Só o que poderíamos ponderar – e isso com o devido respeito, sem “balbúrdia” – é que esse termo, “esquerdopata”, carece de precisão científica e de bom gosto. Em lugar de esquerdopatia, seria menos abstrusa a palavra “esquerdofrenia”, como teria preferido um jornalista que, sorte dele, já morreu. Mas como o general do caminhão adotou a terminologia menos psiquiátrica, deixemos para lá os pruridos filológicos ou estéticos. Concedamos um desconto a ele.

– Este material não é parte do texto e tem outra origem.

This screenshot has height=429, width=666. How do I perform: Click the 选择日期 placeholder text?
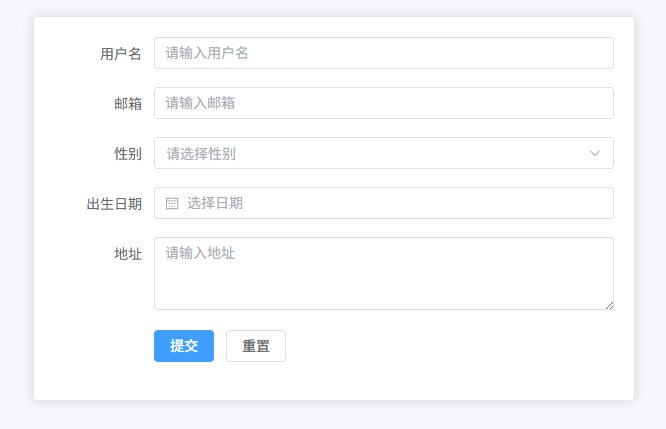pyautogui.click(x=215, y=203)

O general não tem tempo a perder com firulas, cônscio da magnitude do combate que trava. Só os tolos acreditam que o “perigo vermelho” perdeu gás com a queda do Muro de Berlim. A cúpula da Esplanada dos Ministérios não é boba. Sabe que a frase de Karl Marx e Friedrich Engels (esses aí, esquerdopatésimos) dando conta de que o “fantasma do comunismo” rondava a Europa hoje se aplica ao Brasil. É preciso exterminar o fantasma. A esquerdolatria está em toda parte, é uma praga. Nossos governantes vão lá, resolvem a situação numa frente e, quando ninguém espera, eis que a esquerdogênese se insurge em outro flanco. É uma guerra permanente, inclemente, demente.

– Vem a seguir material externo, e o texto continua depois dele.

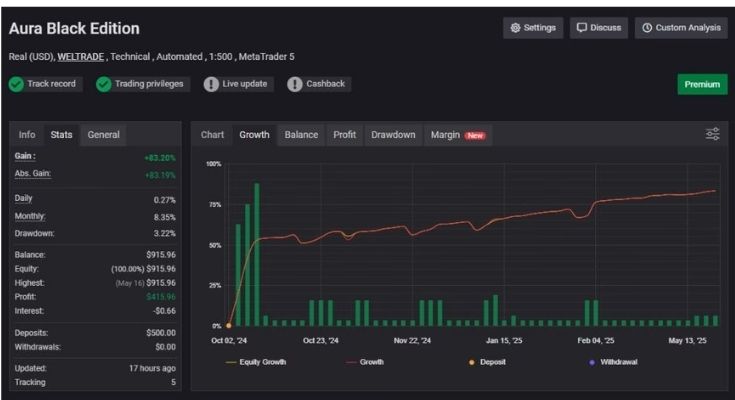Open the General tab
The height and width of the screenshot is (400, 735).
point(104,135)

Os comunistas – como este governo percebeu, para sorte e salvação dos brasileiros – conseguiram se infiltrar em quase todas as instituições. No ensino médio, professores esquerdológicos doutrinam adolescentes incautos para transformá-los em “idiotas úteis” que são contra o porte de armas e não querem bater em homossexuais. No ensino fundamental, grassa o “paulo-freirismo”, que devora a alma das criancinhas. A alfabetização de adultos, então, é uma usina de comunistóides. Os ministros, com ou sem patente, olham para a terra devastada, erguem a cabeça heroica e tomam coragem: é muito por fazer.
A caça aos comunistas está só no começo. Nossos bravos governantes não vacilam. Ainda não desenharam uma estratégia para atacar o metrô, mas é questão de tempo. A contaminação comunista nas áreas de circulação do metrô é notória e acintosa. Numa cidade como São Paulo, os cerca de 8 milhões de passageiros que por lá trafegam são submetidos a doutrinações e lavagens cerebrais em todo o trajeto, desde a entrada das estações até as portas dos vagões. Nas escadas rolantes, plaquinhas conclamam a multidão: “Deixe a esquerda livre”.
Entendeu agora? É óbvio que isso vai formando – subliminarmente, como sabem os governistas – legiões de comuno-agentes. A mensagem “deixe a esquerda livre” inculca nas mentes distraídas a esquerdofilia. É preciso acabar com isso já, antes que o esquerdoteísmo se aposse do espírito do presidente da República.
Não é só. Os brasileiros esperam, sôfregos, que medidas saneadoras estejam em estudo para mudar o lado da aliança de casamento. Atualmente, a aliança de noivado na mão direita induz os “idiotas úteis” a pensarem que a direita é provisória e a esquerda, sim, é que é definitiva. Que urjam as providências, drásticas. Perto desse tema de altíssima e periculosa gravidade, a crise na Casa Civil é fichinha e as derrotas no Congresso Nacional, irrelevantes.
Também o sistema de ultrapassagem nas rodovias há de estar em reexame nos bastidores sacrossantos do Dnit. Esse negócio de ultrapassar pela esquerda é coisa de comunista. O Brasil verde e amarelo adotará a matriz inglesa, pois o governo vem de descobrir que na Inglaterra, berço do liberalismo, é só pela direita que se avança. Sabe também que, embora o automóvel tenha sido inventado um pouquinho depois da Magna Carta, é a conformação de mão e contramão, com o motorista à direita, que predispõe o povo a não votar em gente esquerdopatológica.
Fica faltando o coração, que bate do lado esquerdo do peito. Os generais e os ministros ainda não decidiram o que fazer com ele.